How to trace GreptimeDB

GreptimeDB uses Rust’s tracing framework for code instrument. For the specific details and usage of tracing, please refer to the official documentation of tracing.

By transparently transmitting trace_id and other information on the entire distributed system, we can record the function call chain of the entire distributed link, know the time of each tracked function take and other related information, so as to monitor the entire system.

Define tracing context in RPC

Because the tracing framework does not natively support distributed tracing, we need to manually pass information such as trace_id in the RPC message to correctly identify the function calling relationship. We use standards based on w3c to encode relevant information into tracing_context and attach the message to the RPC header. Mainly defined in:

  • frontend interacts with datanode: tracing_context is defined in RegionRequestHeader
  • frontend interacts with metasrv: tracing_context is defined in RequestHeader
  • Client interacts with frontend: tracing_context is defined in RequestHeader

Pass tracing context in RPC call

We build a TracingContext structure that encapsulates operations related to the tracing context. Related code

GreptimeDB uses TracingContext::from_current_span() to obtain the current tracing context, uses the to_w3c() method to encode the tracing context into a w3c-compliant format, and attaches it to the RPC message, so that the tracing context is correctly distributed passed within the component.

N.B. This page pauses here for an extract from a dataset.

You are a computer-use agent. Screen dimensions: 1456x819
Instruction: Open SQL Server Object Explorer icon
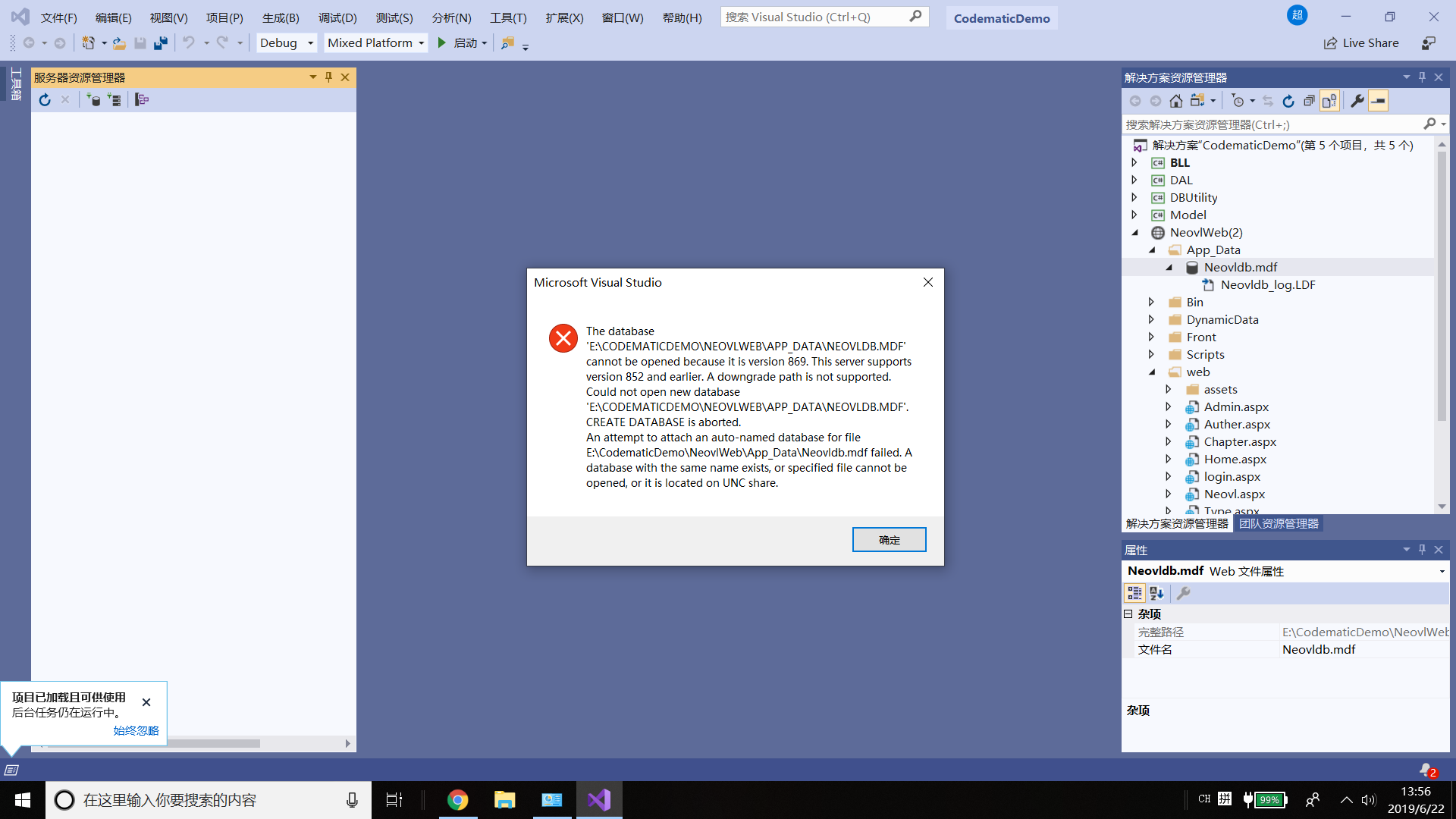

The following example illustrates how to obtain the current tracing context and pass the parameters correctly when constructing the RPC message, so that the tracing context is correctly passed among the distributed components.

rust

  1. let request = RegionRequest {
  2. header: Some(RegionRequestHeader {
  3. tracing_context: TracingContext::from_current_span().to_w3c(),
  4. ..Default::default()
  5. }),
  6. body: Some(region_request::Body::Alter(request)),
  7. };

On the receiver side of the RPC message, the tracing context needs to be correctly decoded and used to build the first span to trace the function call. For example, the following code will correctly decode the tracing_context in the received RPC message using the TracingContext::from_w3c method. And use the attach method to attach the context message to the newly created info_span!("RegionServer::handle_read"), so that the call can be tracked across distributed components.

rust

  1. ...
  2. let tracing_context = request
  3. .header
  4. .as_ref()
  5. .map(|h| TracingContext::from_w3c(&h.tracing_context))
  6. .unwrap_or_default();
  7. let result = self
  8. .handle_read(request)
  9. .trace(tracing_context.attach(info_span!("RegionServer::handle_read")))
  10. .await?;
  11. ...

Use tracing::instrument to instrument the code

We use the instrument macro provided by tracing to instrument the code. We only need to annotate the instrument macro in the function that needs to be instrument. The instrument macro will print every function parameter on each function call into the span in the form of Debug. For parameters that do not implement the Debug trait, or the structure is too large and has too many parameters, resulting in a span that is too large. If you want to avoid these situations, you need to use skip_all to skip printing all parameters.

rust

  1. #[tracing::instrument(skip_all)]
  2. async fn instrument_function(....) {
  3. ...
  4. }

Code instrument across runtime

Rust’s tracing library will automatically handle the nested relationship between instrument functions in the same runtime, but if a function call across the runtime, tracing library cannot automatically trace such calls, and we need to manually pass the context across the runtime.

rust

  1. let tracing_context = TracingContext::from_current_span();
  2. let handle = runtime.spawn(async move {
  3. handler
  4. .handle(query)
  5. .trace(tracing_context.attach(info_span!("xxxxx")))
  6. ...
  7. });

For example, the above code needs to perform tracing across runtimes. We first obtain the current tracing context through TracingContext::from_current_span(), create a span in another runtime, and attach the span to the current context, and we are done. The hidden code points that span the runtime are eliminated, and the call chain is correctly traced.